*** DATASET ENTRIES ***

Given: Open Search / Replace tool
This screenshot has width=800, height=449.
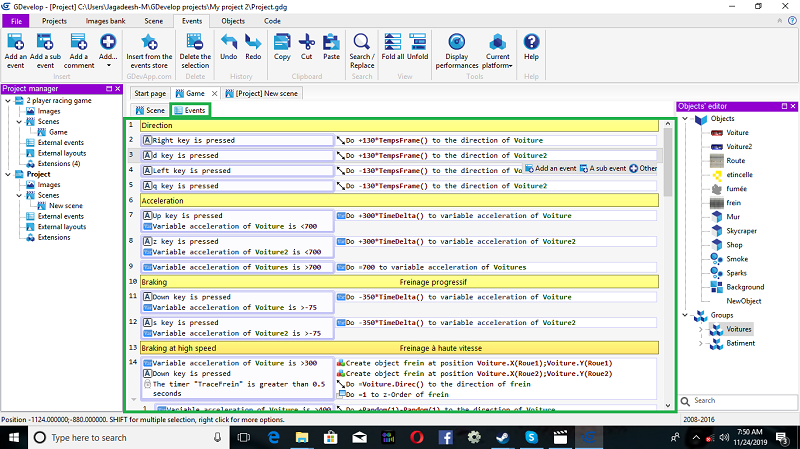Looking at the screenshot, I should pyautogui.click(x=361, y=43).
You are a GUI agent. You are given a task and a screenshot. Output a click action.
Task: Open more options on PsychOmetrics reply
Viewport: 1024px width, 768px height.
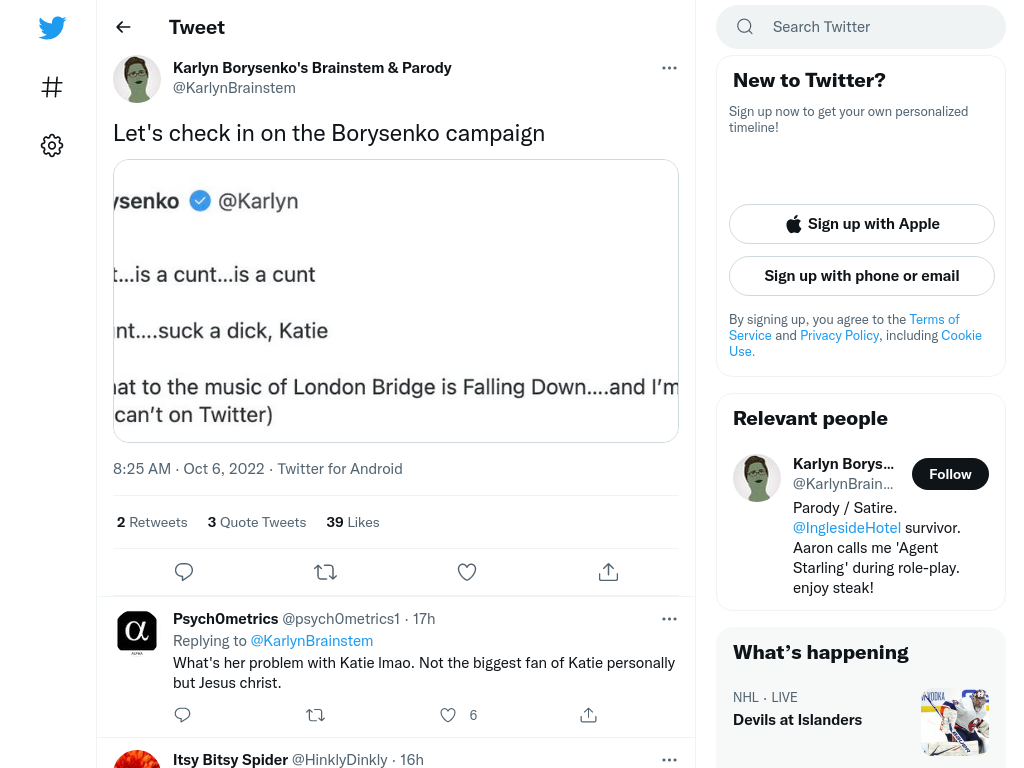(669, 619)
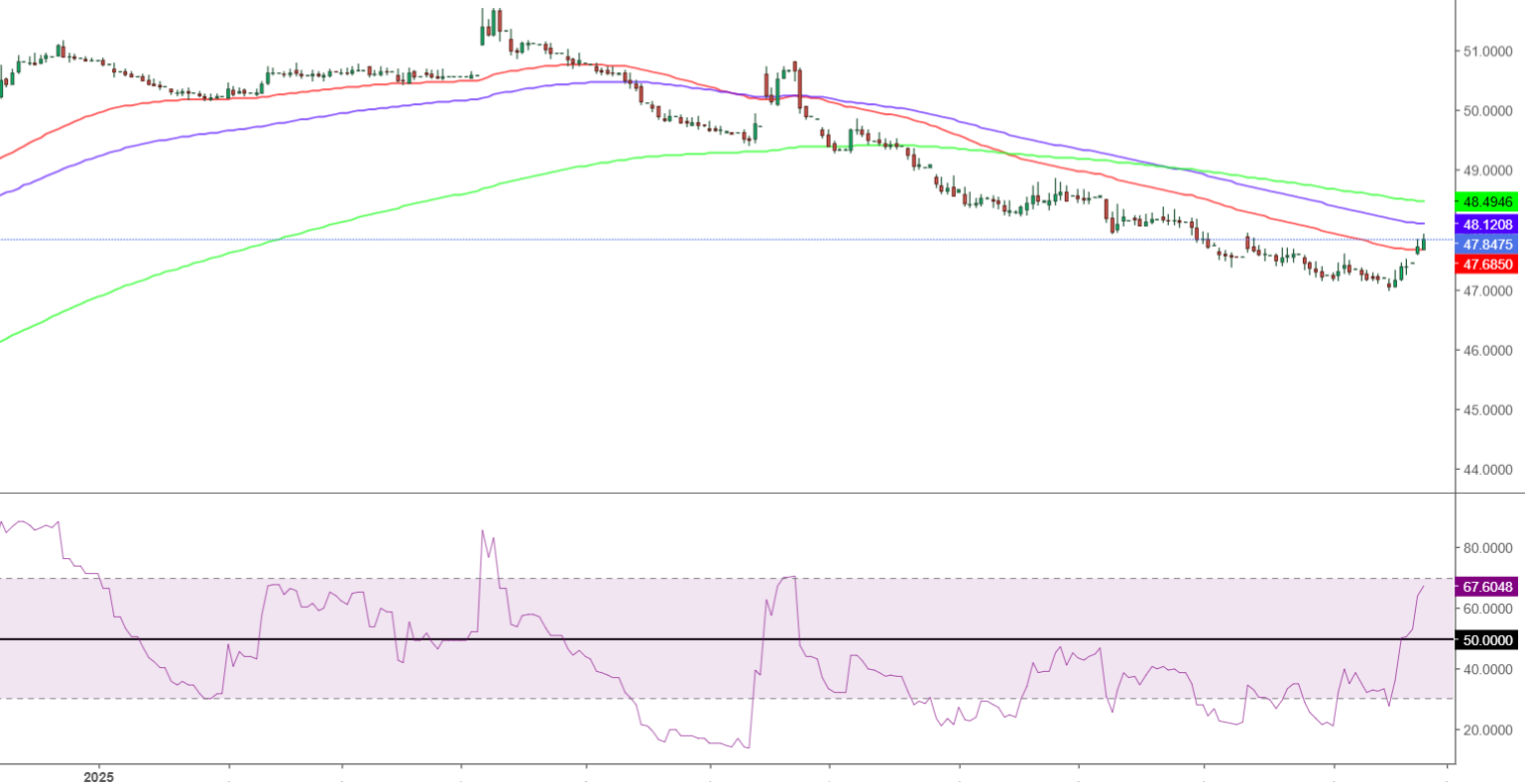Click the 2025 year label on time axis
Screen dimensions: 1525x784
click(x=99, y=776)
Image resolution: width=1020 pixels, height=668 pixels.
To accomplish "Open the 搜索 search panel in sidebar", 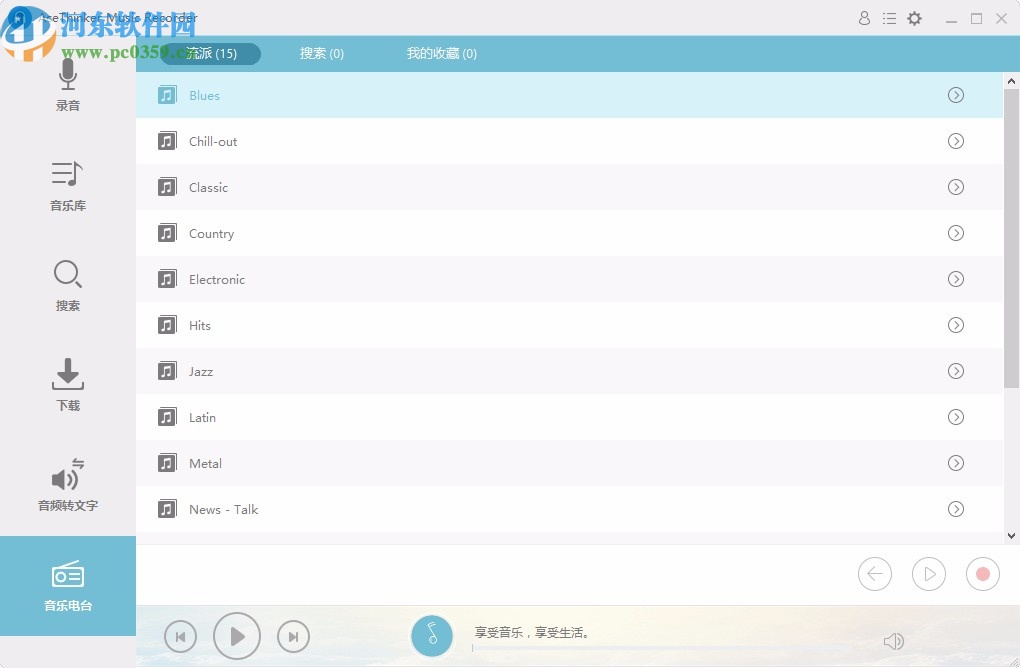I will [x=67, y=285].
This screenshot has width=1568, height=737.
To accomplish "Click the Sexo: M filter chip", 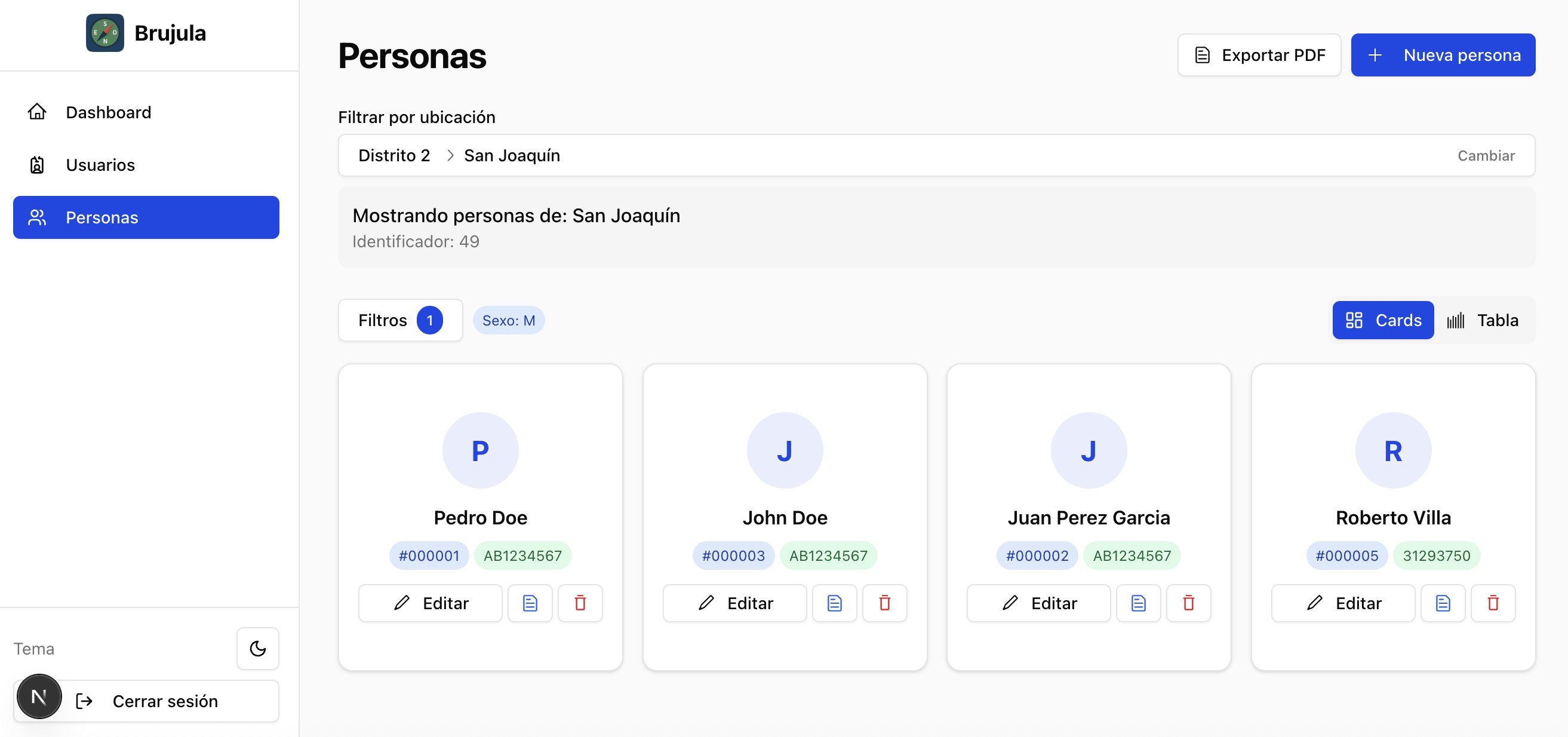I will pyautogui.click(x=508, y=321).
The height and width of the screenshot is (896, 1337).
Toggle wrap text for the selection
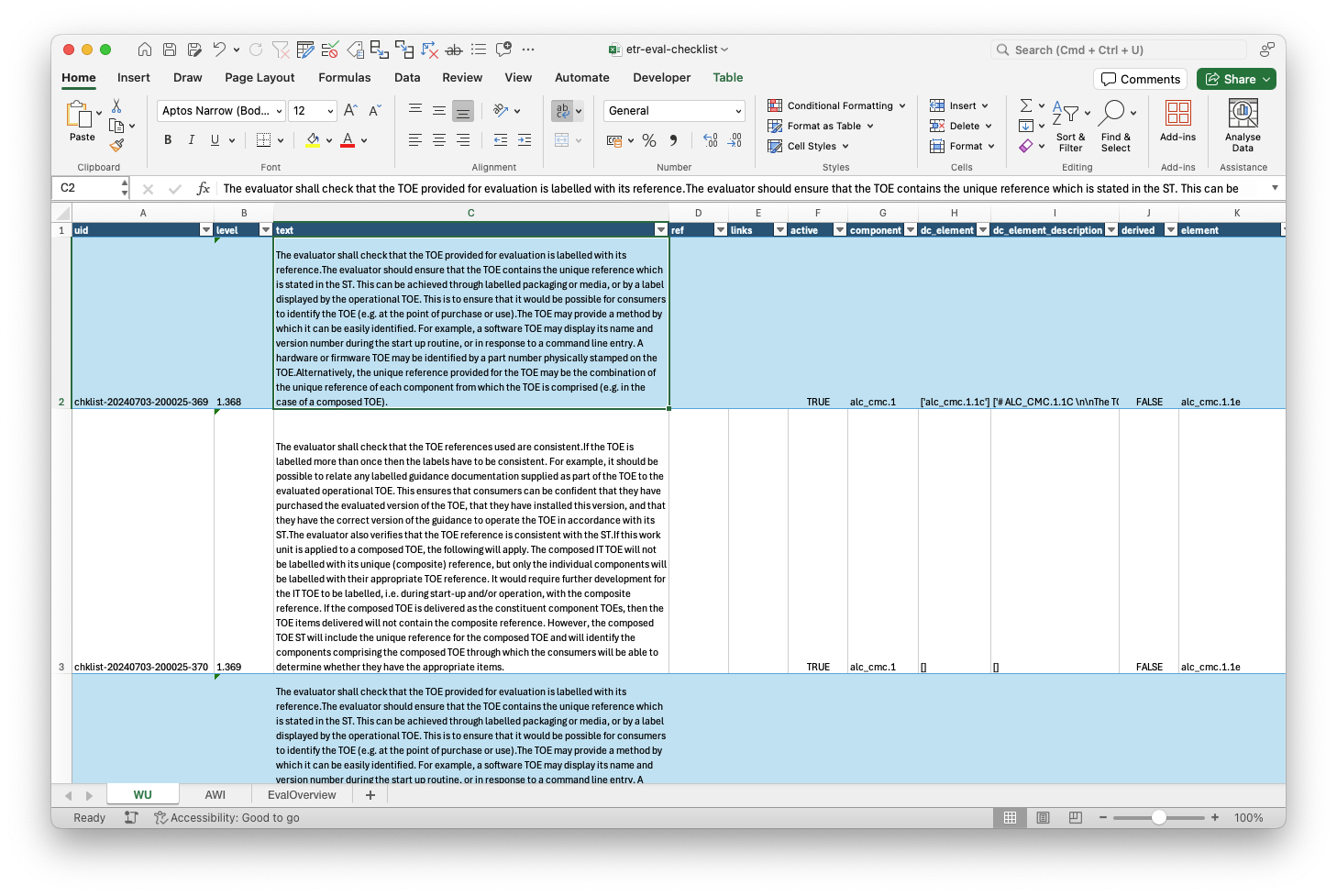point(562,109)
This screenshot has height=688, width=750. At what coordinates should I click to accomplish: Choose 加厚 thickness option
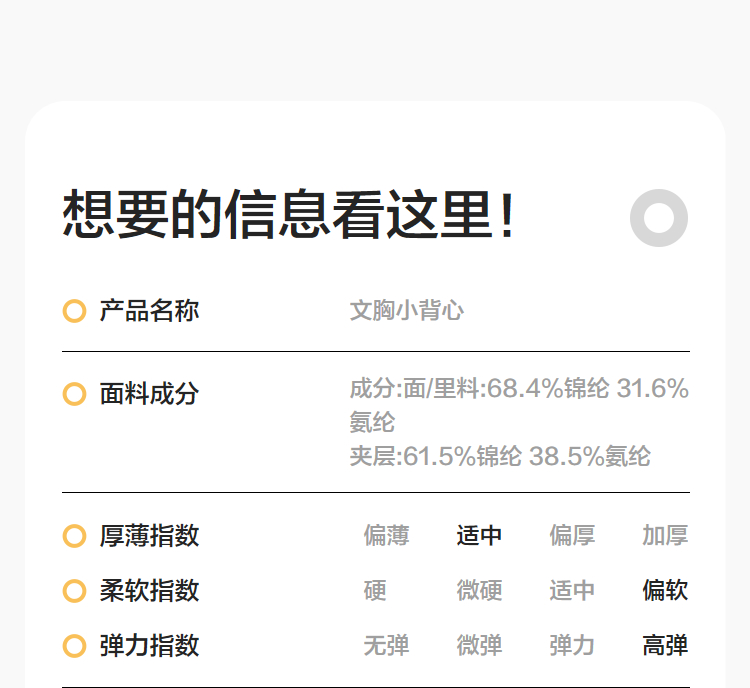(665, 536)
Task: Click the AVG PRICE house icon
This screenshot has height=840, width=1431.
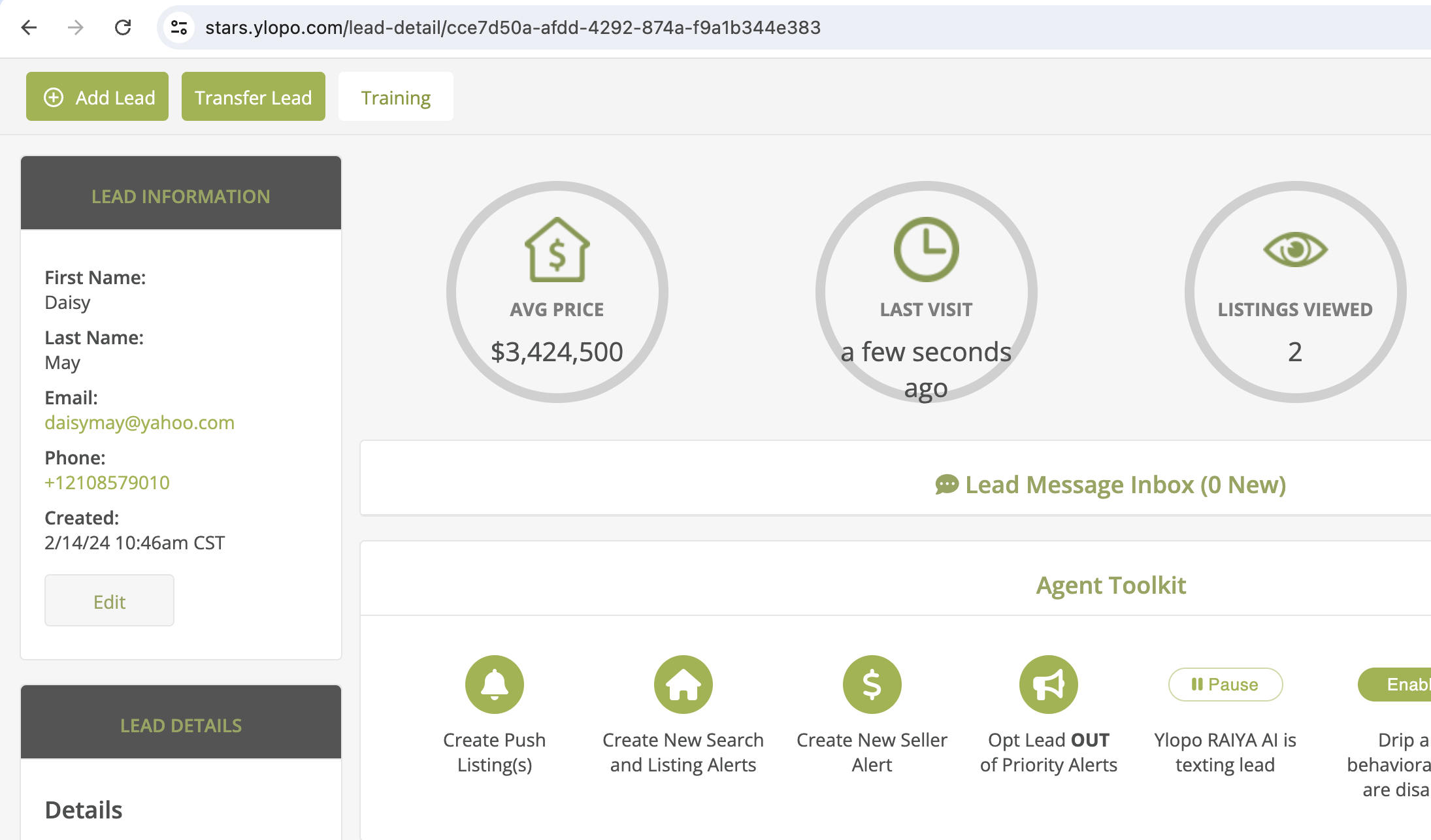Action: coord(557,250)
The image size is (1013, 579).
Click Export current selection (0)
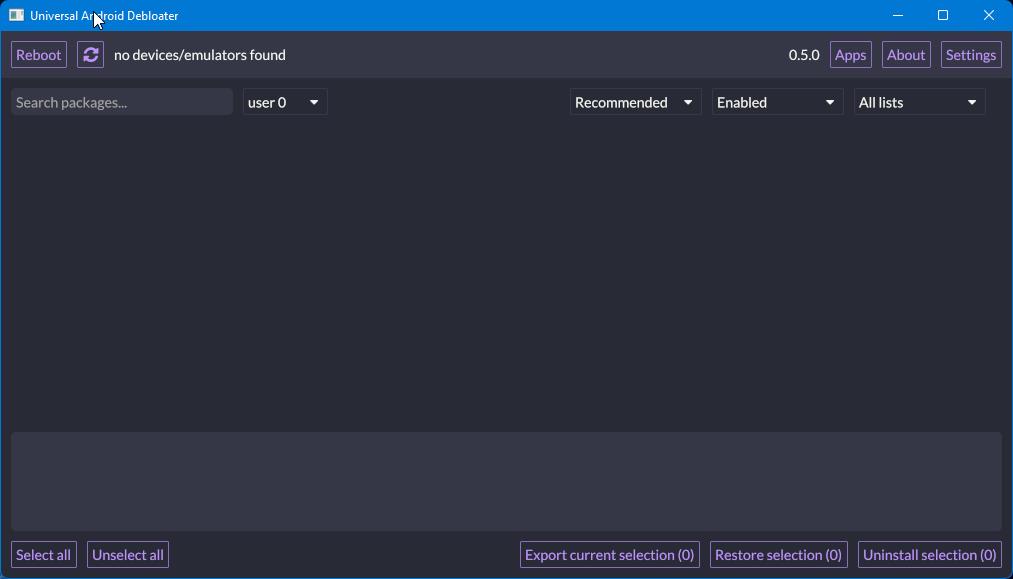pos(609,555)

***

- **WHAT IS REQUIRED**
From the lines above, copy out each one that contains the string "selection", matching case exactly.

- **ANSWER FOR THE TASK**
Toggle wrap text for the selection
Click Export current selection (0)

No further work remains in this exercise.